Responsabilité de l’État
Les ministres demandent d’abord aux préfets de mettre en place le plus vite possible « un accompagnement dédié des élus ». Il leur est demandé de convoquer rapidement « une réunion de suivi avec les associations d’élus, les maires et les présidents d’EPCI concernés » . Comme cela a été indiqué dès la semaine dernière, les préfets devront mettre en place « un guichet unique » mobilisant « tous les services de l’État » et permettant aux élus d’accéder à toutes les informations utiles.
Concernant la responsabilité de l’État, les auteurs de l’instruction rappelle qu’elle est engagée (régime de « responsabilité sans faute » ) lorsque sont commis des crimes et délits « à force ouverte ou par violence, par des attroupements ou rassemblements armés ou non armés, soit contre les personnes, soit contre les biens ». Deux cas sont cependant à distinguer : si une manifestation « dégénère de façon spontanée » et que des dommages sont commis, la responsabilité de l’État est bien engagée. En revanche, lors d’un « rassemblement prémédité et opportuniste de personnes sans lien avec une manifestation revendicative, dans le seul but de commettre des actions de saccage ou de pillage » , la responsabilité de l’État ne s’applique pas. C’est donc « le lien avec une manifestation » qui est déterminant, et les préfets sont appelés à faire diligenter des appréciations précises pour déterminer dans quel cadre les dégradations ont été commises, afin de savoir si la responsabilité de l’État est engagée ou non.
En résumé, les ministres estiment, sous réserve, que les dégradations commises le 27 juin, juste après la mort de Nahel, peuvent être prises en charge au titre de la responsabilité de l’État, mais pas celles commises les jours suivants : « Les pillages perpétrés en dehors de toute manifestation, ne présentent plus de lien avec des manifestations ou rassemblements mais présentent le caractère d’actions préméditées, n’ouvrant donc pas droit à indemnisation » .

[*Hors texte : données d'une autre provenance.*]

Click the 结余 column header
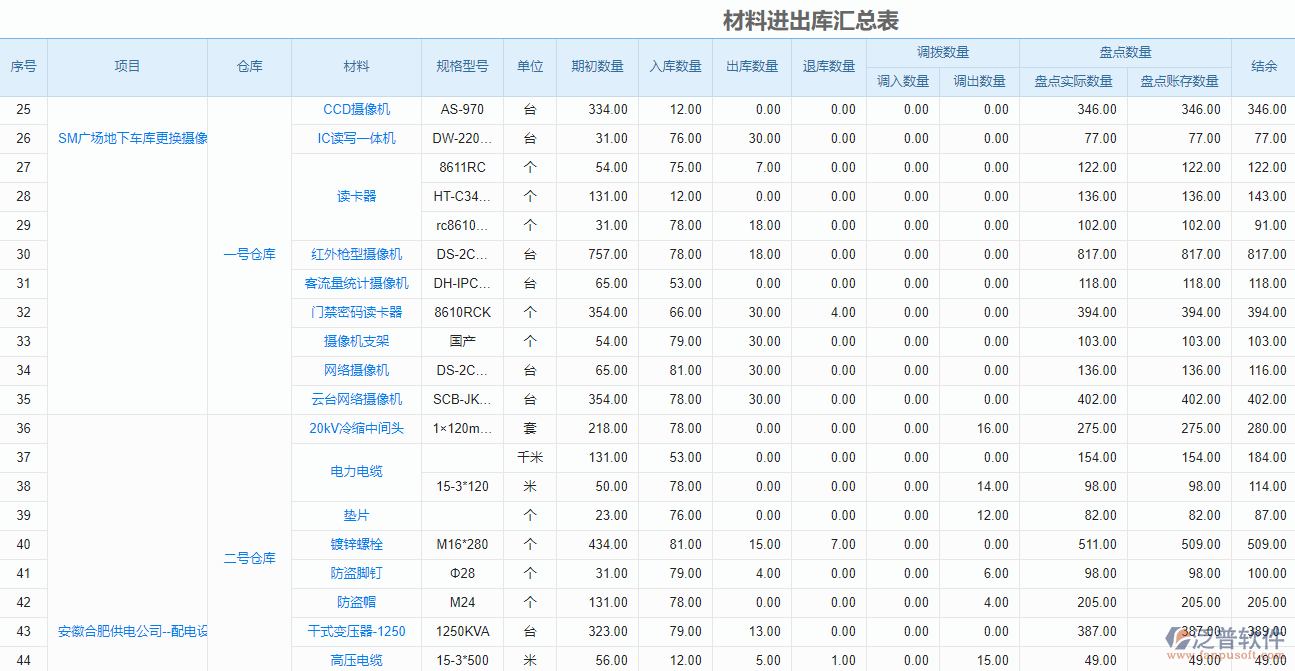Image resolution: width=1295 pixels, height=671 pixels. click(x=1263, y=67)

Assureurs et reste à charge
Les auteurs de l’instruction demandent aux préfets de renvoyer d’abord les collectivités « vers leur assureur », qui devront couvrir les dégâts « même si la responsabilité de l’État est engagée » . Charge, ensuite, aux assureurs de se tourner vers l’État, le cas échéant, pour être remboursés, « dans le cadre d’un recours subrogatoire ».
Ils précisent aussi que « compte tenu des fortes différences pouvant exister entre les contrats d’assurance des collectivités », il faut encourager celles-ci à faire le point « bien par bien » avec leur assureur, quitte à les réunir pour « faciliter la discussion ». Les contrats peuvent en effet couvrir, ou non, les bâtiments, le mobilier urbain, l’éclairage public, et les mécanismes de franchise peuvent différer.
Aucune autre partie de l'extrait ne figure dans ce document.